INSTRUCTIONS TO FOLLOW
In the data that follows, find the line with "At what coordinates should I click to accomplish: Click"; transcribe it, every later line up to the one with "703x595 pixels.", and that line as well, exactly and with no others.

==== STUDY MATERIAL ====

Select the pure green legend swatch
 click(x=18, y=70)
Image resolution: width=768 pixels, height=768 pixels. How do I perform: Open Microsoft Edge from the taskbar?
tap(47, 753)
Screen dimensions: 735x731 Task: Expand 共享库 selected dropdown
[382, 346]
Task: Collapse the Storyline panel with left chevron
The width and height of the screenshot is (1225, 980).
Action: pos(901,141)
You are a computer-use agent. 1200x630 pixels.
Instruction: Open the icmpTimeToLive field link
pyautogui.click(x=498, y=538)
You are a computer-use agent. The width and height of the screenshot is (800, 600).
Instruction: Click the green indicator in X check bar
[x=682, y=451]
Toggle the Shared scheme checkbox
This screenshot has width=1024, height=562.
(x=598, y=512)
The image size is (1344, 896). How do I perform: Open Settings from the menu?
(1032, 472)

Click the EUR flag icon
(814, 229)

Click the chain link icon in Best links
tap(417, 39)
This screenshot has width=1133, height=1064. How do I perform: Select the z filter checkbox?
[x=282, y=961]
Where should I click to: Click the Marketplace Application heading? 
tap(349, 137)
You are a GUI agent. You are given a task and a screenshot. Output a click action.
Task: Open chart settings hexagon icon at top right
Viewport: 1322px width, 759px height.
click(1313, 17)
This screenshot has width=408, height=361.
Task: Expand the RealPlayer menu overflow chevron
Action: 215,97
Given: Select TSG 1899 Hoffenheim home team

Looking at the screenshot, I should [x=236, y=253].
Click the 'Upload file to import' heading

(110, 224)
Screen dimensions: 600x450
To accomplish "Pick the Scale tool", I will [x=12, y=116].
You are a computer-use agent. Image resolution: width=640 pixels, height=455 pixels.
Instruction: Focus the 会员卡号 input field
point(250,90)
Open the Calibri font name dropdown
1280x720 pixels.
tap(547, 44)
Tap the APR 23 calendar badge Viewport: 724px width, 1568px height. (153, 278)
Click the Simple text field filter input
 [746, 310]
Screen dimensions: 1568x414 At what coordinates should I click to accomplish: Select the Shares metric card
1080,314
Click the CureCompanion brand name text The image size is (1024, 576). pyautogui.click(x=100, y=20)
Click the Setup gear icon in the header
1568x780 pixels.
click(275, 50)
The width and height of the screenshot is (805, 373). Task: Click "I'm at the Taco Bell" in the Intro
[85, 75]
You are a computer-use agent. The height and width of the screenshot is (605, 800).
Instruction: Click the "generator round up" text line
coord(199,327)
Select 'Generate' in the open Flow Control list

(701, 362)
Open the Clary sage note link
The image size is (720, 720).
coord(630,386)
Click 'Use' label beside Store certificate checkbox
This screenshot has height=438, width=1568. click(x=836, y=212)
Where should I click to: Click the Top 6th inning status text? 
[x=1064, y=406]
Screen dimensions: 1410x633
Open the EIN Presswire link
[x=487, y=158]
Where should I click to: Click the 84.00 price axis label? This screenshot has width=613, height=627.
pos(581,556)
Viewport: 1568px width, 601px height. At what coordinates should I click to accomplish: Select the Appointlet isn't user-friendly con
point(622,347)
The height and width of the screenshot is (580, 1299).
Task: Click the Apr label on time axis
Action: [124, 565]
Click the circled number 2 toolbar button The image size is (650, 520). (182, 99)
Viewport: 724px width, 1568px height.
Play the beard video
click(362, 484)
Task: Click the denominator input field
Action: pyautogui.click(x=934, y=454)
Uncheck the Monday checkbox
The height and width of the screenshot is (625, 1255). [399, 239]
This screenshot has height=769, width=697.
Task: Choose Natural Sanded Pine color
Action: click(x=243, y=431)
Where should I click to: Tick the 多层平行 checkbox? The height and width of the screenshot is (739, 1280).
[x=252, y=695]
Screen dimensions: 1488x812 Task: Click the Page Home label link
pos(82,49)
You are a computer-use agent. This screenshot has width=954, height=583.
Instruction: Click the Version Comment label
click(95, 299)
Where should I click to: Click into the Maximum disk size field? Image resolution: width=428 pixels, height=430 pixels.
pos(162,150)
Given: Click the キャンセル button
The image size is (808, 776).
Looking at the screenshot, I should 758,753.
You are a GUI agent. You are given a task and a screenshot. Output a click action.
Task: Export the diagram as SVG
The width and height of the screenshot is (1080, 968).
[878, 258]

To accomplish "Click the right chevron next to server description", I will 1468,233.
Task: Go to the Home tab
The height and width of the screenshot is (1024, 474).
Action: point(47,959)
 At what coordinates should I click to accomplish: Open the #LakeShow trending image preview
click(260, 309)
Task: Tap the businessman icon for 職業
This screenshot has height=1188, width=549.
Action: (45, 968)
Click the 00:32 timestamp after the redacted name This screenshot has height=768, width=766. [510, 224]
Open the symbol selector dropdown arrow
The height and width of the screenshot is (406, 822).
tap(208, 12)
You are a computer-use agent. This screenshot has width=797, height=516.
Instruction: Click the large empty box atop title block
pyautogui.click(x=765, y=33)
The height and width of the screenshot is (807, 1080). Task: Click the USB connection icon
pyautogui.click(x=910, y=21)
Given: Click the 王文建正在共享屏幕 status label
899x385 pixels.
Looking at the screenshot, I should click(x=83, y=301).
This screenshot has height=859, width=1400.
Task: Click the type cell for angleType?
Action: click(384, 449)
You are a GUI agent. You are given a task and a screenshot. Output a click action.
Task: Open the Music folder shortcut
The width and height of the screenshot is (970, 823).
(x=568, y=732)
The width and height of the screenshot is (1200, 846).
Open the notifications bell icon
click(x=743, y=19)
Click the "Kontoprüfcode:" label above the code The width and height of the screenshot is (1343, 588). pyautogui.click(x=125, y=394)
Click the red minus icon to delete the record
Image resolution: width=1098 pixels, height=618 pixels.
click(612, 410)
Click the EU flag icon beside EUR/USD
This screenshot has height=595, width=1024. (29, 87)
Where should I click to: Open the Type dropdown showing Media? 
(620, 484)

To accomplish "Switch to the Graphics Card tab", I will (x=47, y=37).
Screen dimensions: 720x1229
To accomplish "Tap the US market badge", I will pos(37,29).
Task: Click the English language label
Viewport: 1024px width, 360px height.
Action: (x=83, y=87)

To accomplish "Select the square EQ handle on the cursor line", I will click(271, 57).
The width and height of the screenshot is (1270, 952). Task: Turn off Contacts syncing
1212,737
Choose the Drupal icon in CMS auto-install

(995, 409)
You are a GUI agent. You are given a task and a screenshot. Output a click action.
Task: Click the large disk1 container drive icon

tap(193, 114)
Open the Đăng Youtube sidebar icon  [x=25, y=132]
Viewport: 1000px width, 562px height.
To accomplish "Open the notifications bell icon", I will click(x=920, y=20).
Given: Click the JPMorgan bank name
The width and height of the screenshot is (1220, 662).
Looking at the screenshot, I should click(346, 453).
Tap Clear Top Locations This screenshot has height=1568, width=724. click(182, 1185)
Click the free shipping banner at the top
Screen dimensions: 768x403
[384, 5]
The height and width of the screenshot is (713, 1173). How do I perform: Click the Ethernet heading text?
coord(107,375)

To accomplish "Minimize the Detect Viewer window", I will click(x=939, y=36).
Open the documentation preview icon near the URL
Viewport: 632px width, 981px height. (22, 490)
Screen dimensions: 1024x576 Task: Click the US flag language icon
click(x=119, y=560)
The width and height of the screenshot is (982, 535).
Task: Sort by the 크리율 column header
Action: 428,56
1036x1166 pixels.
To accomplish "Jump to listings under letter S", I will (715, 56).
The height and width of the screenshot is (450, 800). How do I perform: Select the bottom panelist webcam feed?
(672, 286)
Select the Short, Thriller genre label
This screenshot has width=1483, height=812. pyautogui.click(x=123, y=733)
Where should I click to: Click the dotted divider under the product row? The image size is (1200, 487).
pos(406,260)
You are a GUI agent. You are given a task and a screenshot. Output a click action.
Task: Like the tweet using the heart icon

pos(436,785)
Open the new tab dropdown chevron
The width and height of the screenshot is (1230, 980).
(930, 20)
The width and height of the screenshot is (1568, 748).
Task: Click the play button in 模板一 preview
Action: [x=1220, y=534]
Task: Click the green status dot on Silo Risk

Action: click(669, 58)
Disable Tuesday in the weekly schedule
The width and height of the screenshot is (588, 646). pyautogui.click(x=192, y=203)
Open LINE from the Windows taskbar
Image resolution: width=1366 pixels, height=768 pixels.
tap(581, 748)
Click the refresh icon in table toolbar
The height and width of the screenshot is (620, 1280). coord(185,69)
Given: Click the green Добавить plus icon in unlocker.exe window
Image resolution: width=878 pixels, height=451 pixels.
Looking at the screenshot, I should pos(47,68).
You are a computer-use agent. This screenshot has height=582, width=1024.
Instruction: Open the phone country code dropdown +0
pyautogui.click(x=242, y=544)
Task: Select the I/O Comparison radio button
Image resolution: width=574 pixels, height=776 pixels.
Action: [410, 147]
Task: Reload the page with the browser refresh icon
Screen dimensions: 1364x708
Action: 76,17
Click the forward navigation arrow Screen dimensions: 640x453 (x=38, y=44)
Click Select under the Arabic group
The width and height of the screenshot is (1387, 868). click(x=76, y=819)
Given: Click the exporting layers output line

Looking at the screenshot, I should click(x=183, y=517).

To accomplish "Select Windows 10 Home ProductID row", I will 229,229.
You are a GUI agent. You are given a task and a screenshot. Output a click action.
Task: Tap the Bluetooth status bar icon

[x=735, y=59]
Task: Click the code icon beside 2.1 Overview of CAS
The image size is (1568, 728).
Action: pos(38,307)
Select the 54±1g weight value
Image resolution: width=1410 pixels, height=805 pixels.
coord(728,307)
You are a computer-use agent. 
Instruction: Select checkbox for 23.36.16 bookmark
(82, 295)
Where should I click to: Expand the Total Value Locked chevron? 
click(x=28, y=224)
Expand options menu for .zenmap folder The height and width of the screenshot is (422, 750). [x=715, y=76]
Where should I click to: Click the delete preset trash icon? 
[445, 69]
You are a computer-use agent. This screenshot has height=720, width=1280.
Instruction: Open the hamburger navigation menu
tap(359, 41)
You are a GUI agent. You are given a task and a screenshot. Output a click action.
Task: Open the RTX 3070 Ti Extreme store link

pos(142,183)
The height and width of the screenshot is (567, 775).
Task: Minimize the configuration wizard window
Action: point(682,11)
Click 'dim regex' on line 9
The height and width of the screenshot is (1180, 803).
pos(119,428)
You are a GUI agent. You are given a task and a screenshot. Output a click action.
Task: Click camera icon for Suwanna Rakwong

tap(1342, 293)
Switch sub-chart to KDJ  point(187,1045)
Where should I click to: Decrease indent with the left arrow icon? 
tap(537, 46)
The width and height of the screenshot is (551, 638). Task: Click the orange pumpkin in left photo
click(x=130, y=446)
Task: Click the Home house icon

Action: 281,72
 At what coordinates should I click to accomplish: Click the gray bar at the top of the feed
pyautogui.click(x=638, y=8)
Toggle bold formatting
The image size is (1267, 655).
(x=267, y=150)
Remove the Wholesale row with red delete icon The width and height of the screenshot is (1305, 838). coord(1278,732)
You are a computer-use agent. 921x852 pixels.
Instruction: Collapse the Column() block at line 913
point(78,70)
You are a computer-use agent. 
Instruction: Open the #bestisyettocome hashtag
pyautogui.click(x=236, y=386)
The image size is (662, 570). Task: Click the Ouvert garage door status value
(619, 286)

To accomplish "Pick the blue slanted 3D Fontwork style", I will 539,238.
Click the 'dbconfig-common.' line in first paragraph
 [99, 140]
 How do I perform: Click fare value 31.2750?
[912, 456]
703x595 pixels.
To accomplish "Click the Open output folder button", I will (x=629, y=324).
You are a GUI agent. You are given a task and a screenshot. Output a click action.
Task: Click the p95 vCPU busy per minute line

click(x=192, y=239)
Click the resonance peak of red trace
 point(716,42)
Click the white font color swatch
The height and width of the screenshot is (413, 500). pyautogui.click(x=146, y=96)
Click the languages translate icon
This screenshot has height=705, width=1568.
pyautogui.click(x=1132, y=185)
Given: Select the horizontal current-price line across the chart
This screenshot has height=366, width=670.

====

ANSWER BELOW
 At what coordinates should I click to accomplish: Click the gray bar at the top of the feed
pyautogui.click(x=638, y=8)
Toggle bold formatting
The image size is (1267, 655).
(x=267, y=150)
Remove the Wholesale row with red delete icon The width and height of the screenshot is (1305, 838). coord(1278,732)
You are a computer-use agent. 921x852 pixels.
Instruction: Collapse the Column() block at line 913
point(78,70)
You are a computer-use agent. 
Instruction: Open the #bestisyettocome hashtag
pyautogui.click(x=236, y=386)
The image size is (662, 570). Task: Click the Ouvert garage door status value
(619, 286)

To accomplish "Pick the blue slanted 3D Fontwork style", I will 539,238.
Click the 'dbconfig-common.' line in first paragraph
 [99, 140]
 How do I perform: Click fare value 31.2750?
[912, 456]
703x595 pixels.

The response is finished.